▶ _Extracted text_
::::
I went through the under your desk drills and at the age of 9 or 10, I thought they were stupid. I'm talking 1958, 1959, thereabouts. Grade school. I had been through a couple of bad tornadoes and knew the kind of damage they did, and I knew from all the cold war fear literature (Weekly Reader versions) that an atomic bomb was considerably more destructive than a tornado. Hiding under a desk wasn't going to save anyone from a bad storm, so it was likely not to provide much safety from a nuclear attack.

Throughout the Eisenhower, Kennedy, Johnson, Nixon, Ford, Carter, and Reagan eras, the USSR was painted as The Great Enemy. Reagan ratcheted up the rhetoric, but the threats were always there. I remember when Castro came to power, I remember Bay of Pigs, I remember the Cuban Missile Crisis, the raising of the Berlin Wall, and so on. I think I was about 12 or 13 when I saw the movie "Fail-Safe," where the president authorizes the use of nuclear weapons even though he knows his own wife will die. As you can see, that was the deepest impression the film made on me -- I understood that positions of power came with truly awesome responsibilities and you shouldn't volunteer for that kind of power without understanding that it might have a high price.
::::
▶ _Dataset rows_
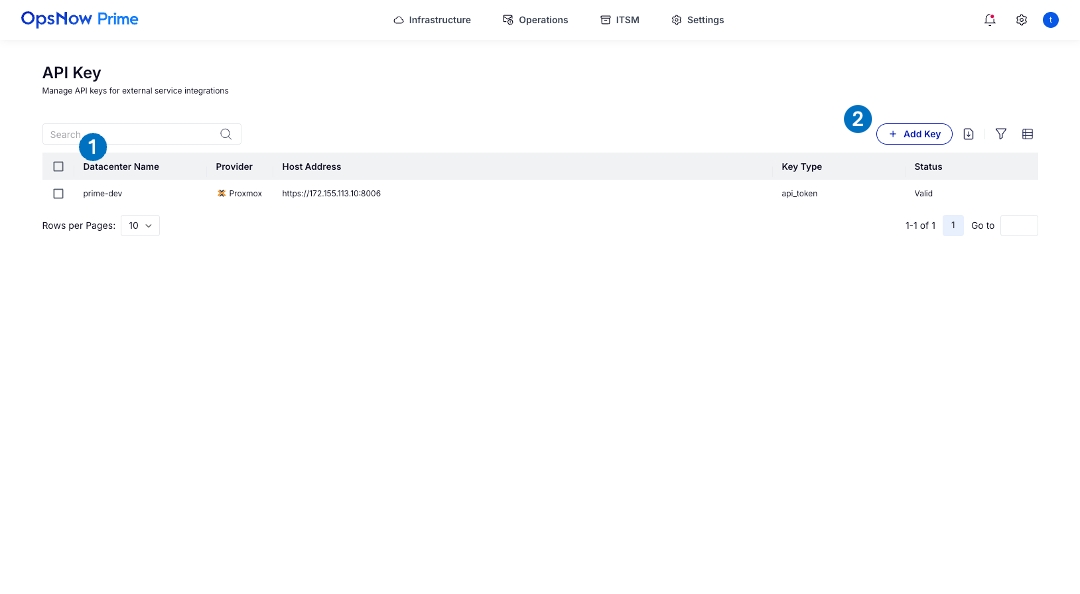Open the table column settings icon

(1027, 134)
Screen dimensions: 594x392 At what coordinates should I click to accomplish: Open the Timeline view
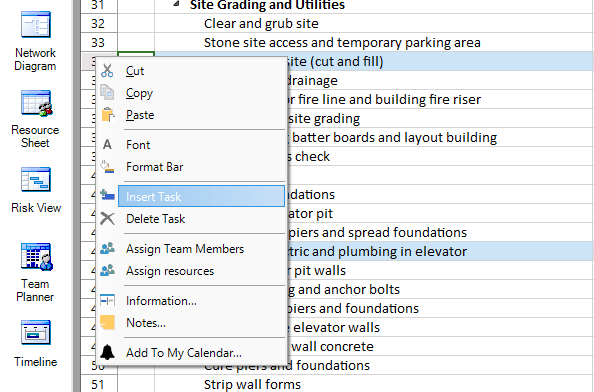click(x=35, y=344)
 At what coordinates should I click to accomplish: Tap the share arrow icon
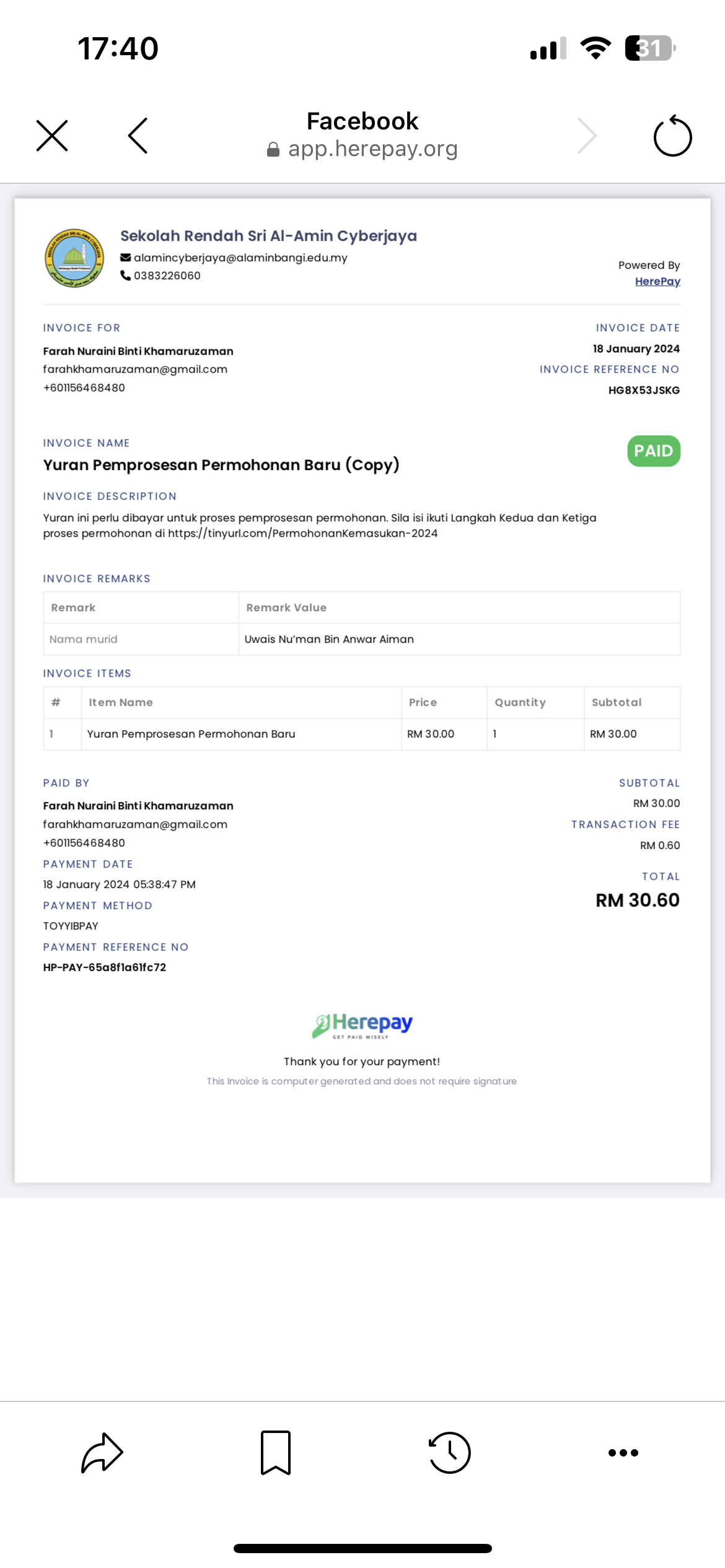[102, 1452]
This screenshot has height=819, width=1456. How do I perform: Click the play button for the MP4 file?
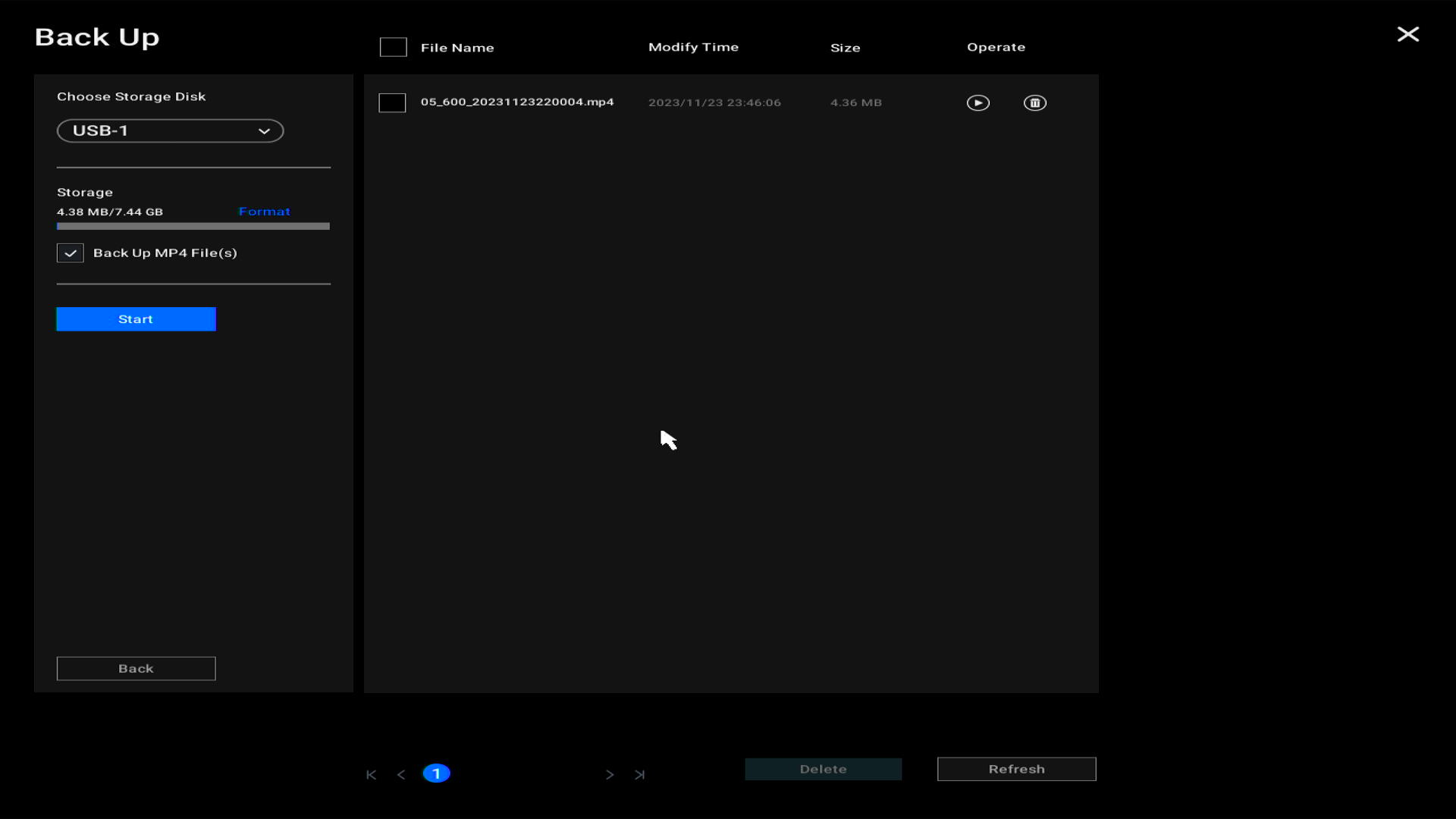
::::
▶ _Required tasks_
1 > Answer these questions about the cold war recollection:
(a) Which years does the narrator give for the under-the-desk drills?
(b) Which president is said to have ratcheted up the rhetoric against the USSR?
(c) At about what age did the narrator see the movie "Fail-Safe"?
2 > Condense the paragraph of the cold war recollection that begins "Throughout the Eisenhower, Kennedy, Johnson" into a short bulleted list that keeps its main facts.
3 > Carry on writing the cold war recollection from the point where it stops.

▶ _Answers for the exercise_
1 >
(a) 1958, 1959, or thereabouts.
(b) Reagan.
(c) About 12 or 13.

2 >
- From Eisenhower through Reagan, the USSR was portrayed as The Great Enemy. Reagan intensified the rhetoric, but the threats were always present.
- The narrator remembers Castro's rise to power, the Bay of Pigs, the Cuban Missile Crisis, and the raising of the Berlin Wall.
- At about 12 or 13, the narrator saw "Fail-Safe," in which the president authorizes nuclear weapons knowing his own wife will die.
- The film's lasting lesson for the narrator: positions of power carry awesome responsibilities and a possible high price, so no one should seek them without understanding that.

3 >
Because my entire family was Republican, I grew up as a Republican. Not a rightwing nutcase, but certainly what would have been called a "fiscal conservative." But at the same time, I questioned a lot of the more conservative social policies. HOWEVER, the major issue that stuck out, at least in my mind, was this whole thing about the communists/Russians/USSR. I did go along with that aspect of the Republican agenda, because I didn't see any reason to question it. They were the bad guys.

In spite of that, I did not live in fear. Not as a child, not as a teen-ager, not as a young adult, and not as an adult in the 1980s under Reagan and dealing with all the Brezhnev/Kosygin saber-rattling.

I don't think it's possible to sustain an attitude of fear for very long without reinforcement. We know there are threats from all kinds of dangers, but we go ahead and live our lives pretty much the same day to day. Could we have a fatal car accident on the way home from work? Yep, but we drive home anyway. Could we be caught in the crossfire of a road rage shooting? Yep, but we get on the freeways anyway. Could our plane develop engine trouble and drop out of the sky? Yep, but we plan the trip to Chicago for our mother's 75th birthday party anyway.

The constant drumbeat of terror-terror-terror-threat-threat-danger-war-catastrophe will eventually take a toll. But more important than the long term effect will be the short term effect, which is to condition us to react in a prescribed manner if/when the terror-threat-danger becomes real. Even as we spend time -- and obviously I'm as guilty as anyone -- discussing the viability of these threats and dangers, we are giving them reinforcement in our minds.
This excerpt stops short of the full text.